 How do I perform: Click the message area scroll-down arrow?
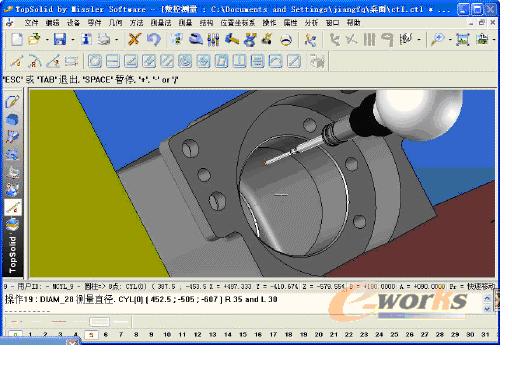click(487, 309)
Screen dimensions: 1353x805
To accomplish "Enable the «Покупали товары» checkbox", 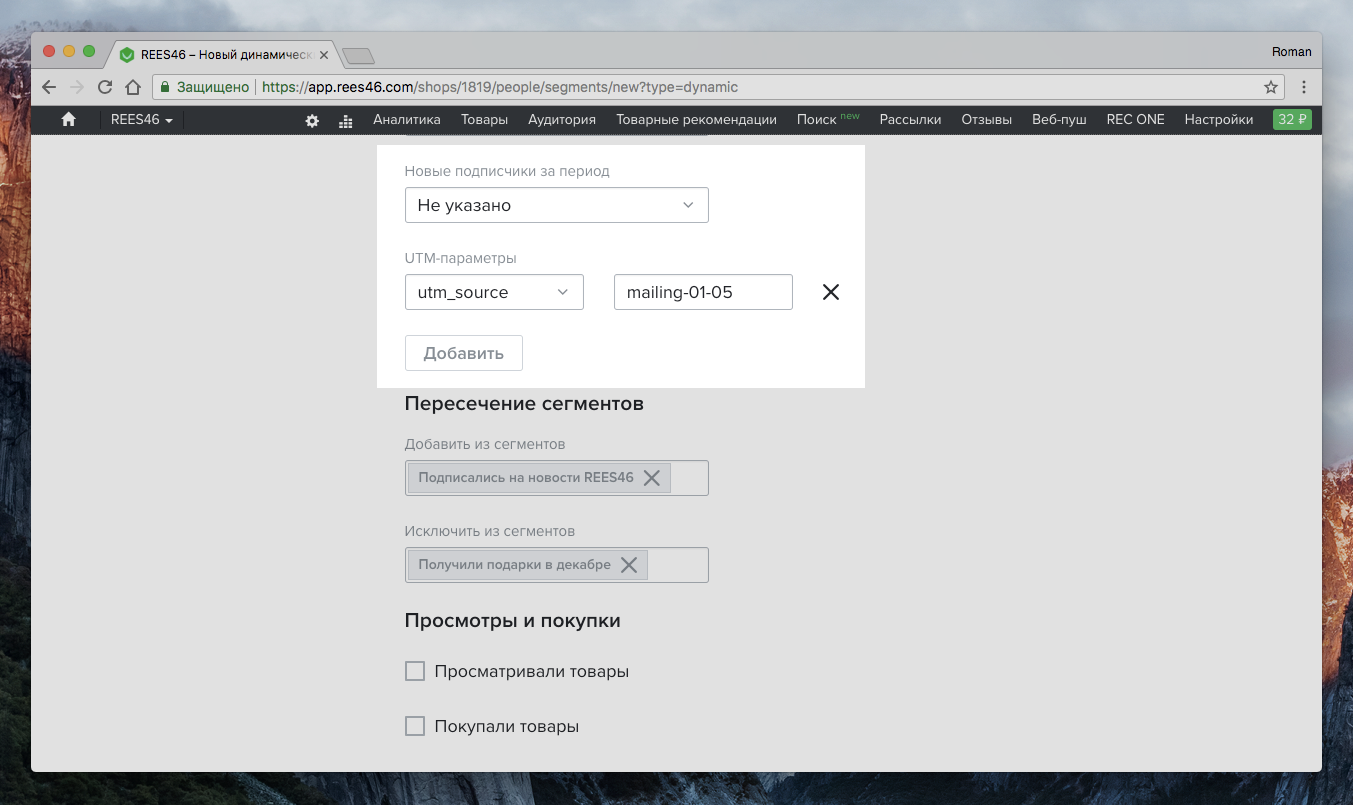I will click(415, 725).
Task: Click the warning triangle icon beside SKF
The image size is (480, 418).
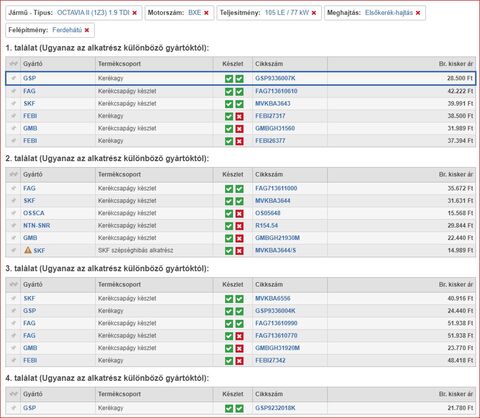Action: (x=28, y=250)
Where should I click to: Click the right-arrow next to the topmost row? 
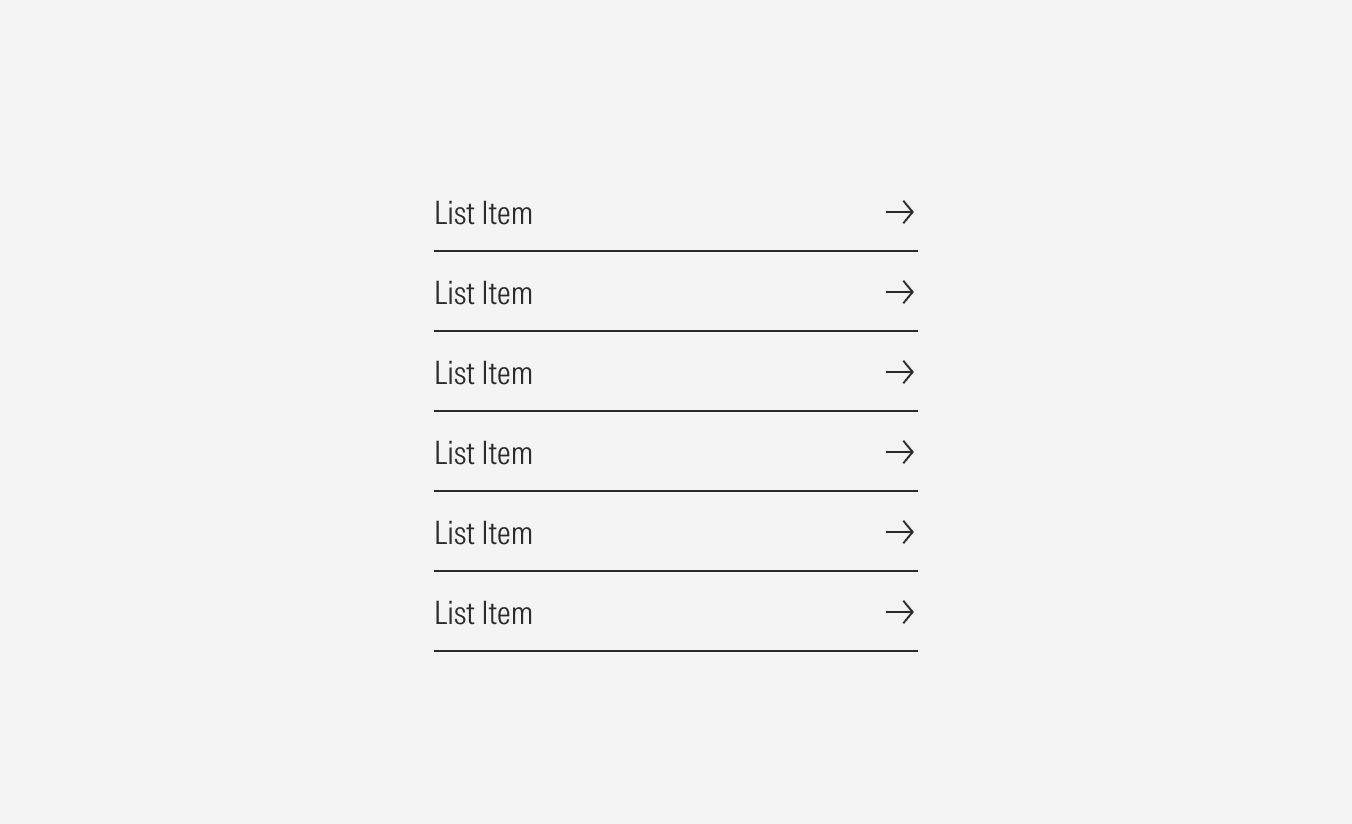click(900, 212)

* REQUIREMENT
Without any pictures, please write out the lines from the one containing "The image size is (480, 418)." through the final line of the data, exactly and inclusive of both ends.

* ANSWER FOR THE TASK
The image size is (480, 418).
Action: (x=28, y=250)
Where should I click to: Click the right-arrow next to the topmost row? 
click(900, 212)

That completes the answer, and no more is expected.